4. Two types of sources
Batch pull (Keboola, BigQuery, Postgres, CSV)
Scheduler or manual trigger runs extractor → rewrites entire output folder.
Scheduler (every 15m)
→ python -m connectors.keboola.extract
→ output: /data/extracts/keboola/extract.duckdb + data/*.parquet
→ orchestrator.rebuild()
One instance typically has one primary batch source (configured in instance.yaml). The extractor reads table_registry for which tables to pull and how (sync_strategy, schedule).
Real-time push (Jira webhooks)
External system sends events → webhook handler updates output folder incrementally.
Jira sends webhook → POST /webhooks/jira
→ handler processes event
→ appends/updates parquet in /data/extracts/jira/data/
→ updates extract.duckdb views + _meta
No scheduler needed — data arrives when it arrives. Output folder is updated in-place, not rewritten.
Both produce the same output
The orchestrator doesn't know or care which type produced the folder. It just ATTACHes extract.duckdb.
5. Orchestrator
class SyncOrchestrator:
def rebuild(self):
"""Scan /data/extracts/*, ATTACH each, create master views."""
master = duckdb.connect("/data/analytics.duckdb")
for ext_dir in sorted(Path("/data/extracts").iterdir()):
db = ext_dir / "extract.duckdb"
if not db.exists():
continue
name = ext_dir.name
master.execute(f"ATTACH '{db}' AS {name} (READ_ONLY)")
# Read _meta to know what's available
meta = master.execute(f"SELECT table_name, rows, query_mode FROM {name}._meta").fetchall()
# Create flat views in master
for table_name, rows, query_mode in meta:
master.execute(f"CREATE OR REPLACE VIEW {table_name} AS SELECT * FROM {name}.{table_name}")
self.state.update_sync(table_name, rows=rows)
master.close()
~30 lines. Replaces 734-line DataSyncManager.
6. Keboola extractor
# connectors/keboola/extractor.py (~60 lines)
def run(output_dir: str, table_configs: list[dict]):
"""Extract tables from Keboola into output_dir."""

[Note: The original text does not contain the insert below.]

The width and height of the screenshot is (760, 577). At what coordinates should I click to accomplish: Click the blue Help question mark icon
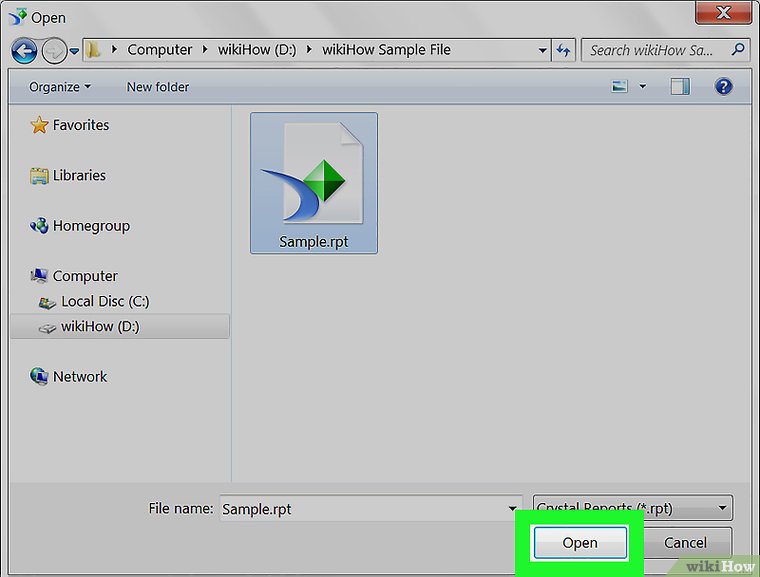click(x=723, y=87)
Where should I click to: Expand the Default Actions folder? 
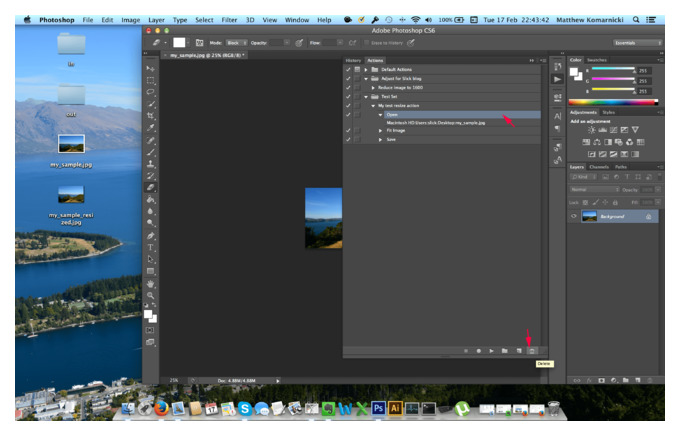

data_dir = Path(output_dir) / "data"
data_dir.mkdir(parents=True, exist_ok=True)
conn = duckdb.connect(f"{output_dir}/extract.duckdb")
conn.execute("INSTALL keboola FROM community; LOAD keboola;")
conn.execute(f"ATTACH '{url}' AS kbc (TYPE keboola, TOKEN '{token}')")
# Create _meta
conn.execute("DROP TABLE IF EXISTS _meta")
conn.execute("""CREATE TABLE _meta (
table_name VARCHAR, description VARCHAR, rows BIGINT,
size_bytes BIGINT, extracted_at TIMESTAMP, query_mode VARCHAR DEFAULT 'local'
)""")
now = datetime.now(timezone.utc)
for tc in table_configs:
if tc["query_mode"] == "remote":
# Register in _meta but don't download
conn.execute(f"INSERT INTO _meta VALUES ('{tc['name']}', '', 0, 0, '{now}', 'remote')")
continue
pq_path = str(data_dir / f"{tc['name']}.parquet")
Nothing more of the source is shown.